_What you need to do:_
Below are lines of data; count those containing the word "taskbar" and write nothing but the number.
----
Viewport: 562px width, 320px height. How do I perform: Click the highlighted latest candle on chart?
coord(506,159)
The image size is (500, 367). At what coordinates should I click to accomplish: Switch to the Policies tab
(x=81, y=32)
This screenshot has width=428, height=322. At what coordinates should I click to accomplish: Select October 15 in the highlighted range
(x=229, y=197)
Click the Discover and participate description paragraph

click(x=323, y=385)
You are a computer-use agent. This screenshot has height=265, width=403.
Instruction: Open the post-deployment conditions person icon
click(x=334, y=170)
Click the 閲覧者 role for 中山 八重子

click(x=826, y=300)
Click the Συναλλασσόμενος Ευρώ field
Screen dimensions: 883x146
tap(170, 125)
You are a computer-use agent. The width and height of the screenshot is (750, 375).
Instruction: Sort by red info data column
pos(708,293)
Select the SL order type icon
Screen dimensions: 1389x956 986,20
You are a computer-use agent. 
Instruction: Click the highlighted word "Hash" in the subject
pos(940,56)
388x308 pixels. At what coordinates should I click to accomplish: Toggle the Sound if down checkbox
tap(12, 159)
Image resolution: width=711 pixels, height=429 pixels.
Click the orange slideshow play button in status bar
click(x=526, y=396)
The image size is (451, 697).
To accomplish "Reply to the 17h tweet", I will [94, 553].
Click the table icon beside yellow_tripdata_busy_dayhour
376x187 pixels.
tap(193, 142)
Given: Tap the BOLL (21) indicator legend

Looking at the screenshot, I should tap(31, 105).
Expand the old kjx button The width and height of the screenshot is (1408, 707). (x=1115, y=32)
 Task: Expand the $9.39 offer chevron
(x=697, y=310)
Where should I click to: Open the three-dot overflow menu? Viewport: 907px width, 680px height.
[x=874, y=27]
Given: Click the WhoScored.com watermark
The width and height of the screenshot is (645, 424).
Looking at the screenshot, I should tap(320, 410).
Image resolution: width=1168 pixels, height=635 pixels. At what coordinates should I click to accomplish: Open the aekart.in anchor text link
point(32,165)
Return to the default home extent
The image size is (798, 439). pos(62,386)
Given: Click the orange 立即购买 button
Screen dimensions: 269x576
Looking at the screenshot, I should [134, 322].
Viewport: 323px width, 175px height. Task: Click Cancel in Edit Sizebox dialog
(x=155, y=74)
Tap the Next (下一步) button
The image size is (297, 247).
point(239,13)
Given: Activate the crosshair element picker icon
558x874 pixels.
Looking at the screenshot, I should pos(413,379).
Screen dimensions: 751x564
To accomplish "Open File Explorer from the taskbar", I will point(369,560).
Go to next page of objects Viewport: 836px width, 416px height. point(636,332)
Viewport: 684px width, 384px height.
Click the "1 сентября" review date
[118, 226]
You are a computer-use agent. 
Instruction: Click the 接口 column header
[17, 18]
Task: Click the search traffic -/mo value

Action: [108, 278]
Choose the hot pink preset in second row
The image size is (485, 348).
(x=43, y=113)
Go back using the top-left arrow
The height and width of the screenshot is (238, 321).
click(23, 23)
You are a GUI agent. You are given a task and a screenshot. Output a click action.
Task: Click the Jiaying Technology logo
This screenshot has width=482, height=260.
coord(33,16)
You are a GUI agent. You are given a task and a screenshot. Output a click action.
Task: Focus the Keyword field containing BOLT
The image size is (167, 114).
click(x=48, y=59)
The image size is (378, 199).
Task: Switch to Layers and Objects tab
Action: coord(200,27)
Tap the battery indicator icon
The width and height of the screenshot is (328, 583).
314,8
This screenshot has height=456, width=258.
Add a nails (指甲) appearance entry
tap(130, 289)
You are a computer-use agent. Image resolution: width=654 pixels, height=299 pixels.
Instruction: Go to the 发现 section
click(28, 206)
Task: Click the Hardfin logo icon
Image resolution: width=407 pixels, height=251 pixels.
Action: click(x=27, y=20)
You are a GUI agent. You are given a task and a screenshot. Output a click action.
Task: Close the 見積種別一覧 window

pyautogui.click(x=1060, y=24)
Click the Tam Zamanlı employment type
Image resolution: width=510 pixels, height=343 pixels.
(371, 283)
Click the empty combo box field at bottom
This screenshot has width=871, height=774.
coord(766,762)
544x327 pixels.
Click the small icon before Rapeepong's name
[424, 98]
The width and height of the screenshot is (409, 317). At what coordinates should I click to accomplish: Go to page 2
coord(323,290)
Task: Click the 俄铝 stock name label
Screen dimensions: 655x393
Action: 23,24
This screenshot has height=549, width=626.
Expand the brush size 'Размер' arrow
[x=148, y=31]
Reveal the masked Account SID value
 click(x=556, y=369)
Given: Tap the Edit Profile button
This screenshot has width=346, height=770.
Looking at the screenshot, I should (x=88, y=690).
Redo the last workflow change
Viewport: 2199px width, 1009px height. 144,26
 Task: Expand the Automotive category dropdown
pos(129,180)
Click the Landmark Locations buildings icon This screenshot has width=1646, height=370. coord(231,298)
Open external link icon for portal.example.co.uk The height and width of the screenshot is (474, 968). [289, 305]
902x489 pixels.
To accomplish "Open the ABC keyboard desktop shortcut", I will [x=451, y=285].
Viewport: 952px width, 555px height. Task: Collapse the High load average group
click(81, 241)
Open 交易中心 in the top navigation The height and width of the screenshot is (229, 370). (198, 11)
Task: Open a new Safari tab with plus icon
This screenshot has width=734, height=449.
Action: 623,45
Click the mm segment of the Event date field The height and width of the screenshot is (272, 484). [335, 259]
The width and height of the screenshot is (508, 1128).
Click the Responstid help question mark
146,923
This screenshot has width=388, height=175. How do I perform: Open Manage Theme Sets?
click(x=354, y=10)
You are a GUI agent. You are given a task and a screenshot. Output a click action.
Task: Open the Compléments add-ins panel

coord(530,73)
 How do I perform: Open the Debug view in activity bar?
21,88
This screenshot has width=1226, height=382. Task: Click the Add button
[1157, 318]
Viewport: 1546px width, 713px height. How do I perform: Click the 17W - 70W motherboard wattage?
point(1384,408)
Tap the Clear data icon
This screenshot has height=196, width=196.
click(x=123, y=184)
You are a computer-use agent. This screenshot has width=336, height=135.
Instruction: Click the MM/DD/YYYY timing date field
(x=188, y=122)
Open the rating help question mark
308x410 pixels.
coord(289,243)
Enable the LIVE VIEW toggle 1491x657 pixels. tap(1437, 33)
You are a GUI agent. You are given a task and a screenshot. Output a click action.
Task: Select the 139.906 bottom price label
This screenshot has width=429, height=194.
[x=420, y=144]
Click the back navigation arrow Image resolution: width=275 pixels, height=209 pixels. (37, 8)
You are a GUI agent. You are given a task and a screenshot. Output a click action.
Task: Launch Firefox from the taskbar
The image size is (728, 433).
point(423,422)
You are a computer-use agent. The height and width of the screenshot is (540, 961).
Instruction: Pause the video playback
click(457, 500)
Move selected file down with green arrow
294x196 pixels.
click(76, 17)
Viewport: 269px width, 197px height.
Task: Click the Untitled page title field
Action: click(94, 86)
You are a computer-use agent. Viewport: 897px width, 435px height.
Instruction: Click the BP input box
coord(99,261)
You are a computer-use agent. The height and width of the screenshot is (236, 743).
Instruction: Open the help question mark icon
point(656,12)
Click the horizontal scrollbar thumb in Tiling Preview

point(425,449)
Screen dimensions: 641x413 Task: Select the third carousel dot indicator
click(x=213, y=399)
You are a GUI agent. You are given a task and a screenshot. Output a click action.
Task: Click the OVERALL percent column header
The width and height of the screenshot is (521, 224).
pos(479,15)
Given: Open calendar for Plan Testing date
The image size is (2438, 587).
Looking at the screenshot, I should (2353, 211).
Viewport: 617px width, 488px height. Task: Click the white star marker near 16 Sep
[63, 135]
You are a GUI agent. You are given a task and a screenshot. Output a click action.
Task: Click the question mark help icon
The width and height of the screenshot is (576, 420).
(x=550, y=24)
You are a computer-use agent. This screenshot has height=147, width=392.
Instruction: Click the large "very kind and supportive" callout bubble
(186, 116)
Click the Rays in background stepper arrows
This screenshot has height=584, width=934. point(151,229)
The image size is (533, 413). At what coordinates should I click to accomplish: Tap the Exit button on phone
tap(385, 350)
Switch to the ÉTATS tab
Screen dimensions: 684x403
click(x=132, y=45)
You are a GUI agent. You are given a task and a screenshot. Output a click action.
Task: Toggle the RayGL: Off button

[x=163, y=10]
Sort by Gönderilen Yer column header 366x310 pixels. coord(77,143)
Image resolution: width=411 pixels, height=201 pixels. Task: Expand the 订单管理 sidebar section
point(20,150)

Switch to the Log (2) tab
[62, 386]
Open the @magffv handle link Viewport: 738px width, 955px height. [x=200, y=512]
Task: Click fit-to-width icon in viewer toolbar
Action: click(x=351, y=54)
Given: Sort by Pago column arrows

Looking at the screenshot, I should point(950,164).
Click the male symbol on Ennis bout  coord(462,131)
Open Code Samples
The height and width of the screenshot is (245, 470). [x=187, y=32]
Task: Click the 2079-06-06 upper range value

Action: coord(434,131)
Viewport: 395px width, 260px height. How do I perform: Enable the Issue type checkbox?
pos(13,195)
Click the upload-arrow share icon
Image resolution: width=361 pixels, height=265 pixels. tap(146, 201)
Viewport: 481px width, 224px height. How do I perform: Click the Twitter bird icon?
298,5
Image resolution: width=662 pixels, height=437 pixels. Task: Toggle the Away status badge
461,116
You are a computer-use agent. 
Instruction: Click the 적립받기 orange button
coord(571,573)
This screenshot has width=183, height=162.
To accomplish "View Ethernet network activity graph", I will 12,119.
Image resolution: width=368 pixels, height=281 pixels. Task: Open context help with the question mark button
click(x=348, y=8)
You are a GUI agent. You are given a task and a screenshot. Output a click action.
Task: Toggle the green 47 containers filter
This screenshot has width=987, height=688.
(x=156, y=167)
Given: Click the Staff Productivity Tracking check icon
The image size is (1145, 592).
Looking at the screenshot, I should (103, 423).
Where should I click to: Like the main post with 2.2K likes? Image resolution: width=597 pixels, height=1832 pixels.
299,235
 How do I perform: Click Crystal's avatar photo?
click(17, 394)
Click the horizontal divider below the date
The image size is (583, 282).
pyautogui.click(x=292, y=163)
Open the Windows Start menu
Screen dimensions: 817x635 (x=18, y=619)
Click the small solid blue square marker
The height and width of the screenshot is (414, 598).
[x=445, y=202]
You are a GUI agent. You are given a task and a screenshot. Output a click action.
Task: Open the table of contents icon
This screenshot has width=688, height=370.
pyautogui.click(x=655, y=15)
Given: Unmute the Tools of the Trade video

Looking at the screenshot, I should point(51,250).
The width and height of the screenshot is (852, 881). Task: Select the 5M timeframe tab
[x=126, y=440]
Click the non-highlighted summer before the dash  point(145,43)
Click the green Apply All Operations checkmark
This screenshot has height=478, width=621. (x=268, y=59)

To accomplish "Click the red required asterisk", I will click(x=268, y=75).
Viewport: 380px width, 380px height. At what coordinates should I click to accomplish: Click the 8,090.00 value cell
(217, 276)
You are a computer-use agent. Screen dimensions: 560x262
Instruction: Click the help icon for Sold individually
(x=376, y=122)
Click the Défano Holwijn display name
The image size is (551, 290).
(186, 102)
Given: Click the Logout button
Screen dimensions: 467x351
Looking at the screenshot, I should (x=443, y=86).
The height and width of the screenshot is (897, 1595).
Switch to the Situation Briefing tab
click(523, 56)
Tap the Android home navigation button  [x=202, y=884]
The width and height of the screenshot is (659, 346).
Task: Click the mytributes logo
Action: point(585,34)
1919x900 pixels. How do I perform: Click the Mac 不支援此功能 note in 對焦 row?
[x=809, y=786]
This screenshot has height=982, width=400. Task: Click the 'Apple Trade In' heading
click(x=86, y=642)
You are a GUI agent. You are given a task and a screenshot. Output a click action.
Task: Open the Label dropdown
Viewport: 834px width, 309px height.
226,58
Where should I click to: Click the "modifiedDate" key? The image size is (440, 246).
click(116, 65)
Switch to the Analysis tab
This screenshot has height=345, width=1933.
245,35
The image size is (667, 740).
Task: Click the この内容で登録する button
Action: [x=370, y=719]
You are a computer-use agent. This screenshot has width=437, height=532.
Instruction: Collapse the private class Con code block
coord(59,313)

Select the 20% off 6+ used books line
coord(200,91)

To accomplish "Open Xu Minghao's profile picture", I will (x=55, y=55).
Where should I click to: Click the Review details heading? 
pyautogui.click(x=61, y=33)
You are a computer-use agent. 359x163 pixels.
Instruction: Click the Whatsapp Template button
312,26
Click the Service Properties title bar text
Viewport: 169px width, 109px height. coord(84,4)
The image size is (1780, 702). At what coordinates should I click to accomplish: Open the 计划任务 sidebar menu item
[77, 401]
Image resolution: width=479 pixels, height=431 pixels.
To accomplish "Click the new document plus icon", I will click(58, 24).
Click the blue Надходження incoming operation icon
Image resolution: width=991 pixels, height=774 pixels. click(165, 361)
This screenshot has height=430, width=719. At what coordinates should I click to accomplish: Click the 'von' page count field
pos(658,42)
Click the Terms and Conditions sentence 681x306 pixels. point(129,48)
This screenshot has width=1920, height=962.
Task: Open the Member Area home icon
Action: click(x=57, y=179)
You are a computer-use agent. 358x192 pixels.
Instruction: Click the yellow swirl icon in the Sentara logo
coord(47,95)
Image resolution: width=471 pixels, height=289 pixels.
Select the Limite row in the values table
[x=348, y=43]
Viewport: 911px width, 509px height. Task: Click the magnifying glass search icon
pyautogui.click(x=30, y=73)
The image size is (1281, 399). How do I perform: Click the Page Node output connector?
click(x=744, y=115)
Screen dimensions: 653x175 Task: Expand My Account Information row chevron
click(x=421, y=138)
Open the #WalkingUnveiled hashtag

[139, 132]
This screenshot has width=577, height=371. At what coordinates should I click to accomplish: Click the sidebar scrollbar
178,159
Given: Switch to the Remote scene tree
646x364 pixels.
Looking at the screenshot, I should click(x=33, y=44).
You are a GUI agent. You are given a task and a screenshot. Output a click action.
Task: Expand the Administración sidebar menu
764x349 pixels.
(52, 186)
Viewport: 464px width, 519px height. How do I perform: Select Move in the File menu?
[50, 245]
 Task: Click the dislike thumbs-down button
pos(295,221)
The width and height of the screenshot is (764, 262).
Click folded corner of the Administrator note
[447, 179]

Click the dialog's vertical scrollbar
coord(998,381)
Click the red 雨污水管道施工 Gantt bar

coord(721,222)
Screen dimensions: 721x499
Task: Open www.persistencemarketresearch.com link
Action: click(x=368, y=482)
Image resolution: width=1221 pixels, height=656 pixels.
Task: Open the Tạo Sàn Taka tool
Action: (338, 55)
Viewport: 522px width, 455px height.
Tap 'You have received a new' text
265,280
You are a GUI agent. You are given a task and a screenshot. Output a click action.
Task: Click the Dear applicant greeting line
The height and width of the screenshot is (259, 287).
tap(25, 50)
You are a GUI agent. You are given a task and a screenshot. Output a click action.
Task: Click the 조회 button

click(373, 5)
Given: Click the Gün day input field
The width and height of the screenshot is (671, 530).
----
_Final answer:_
2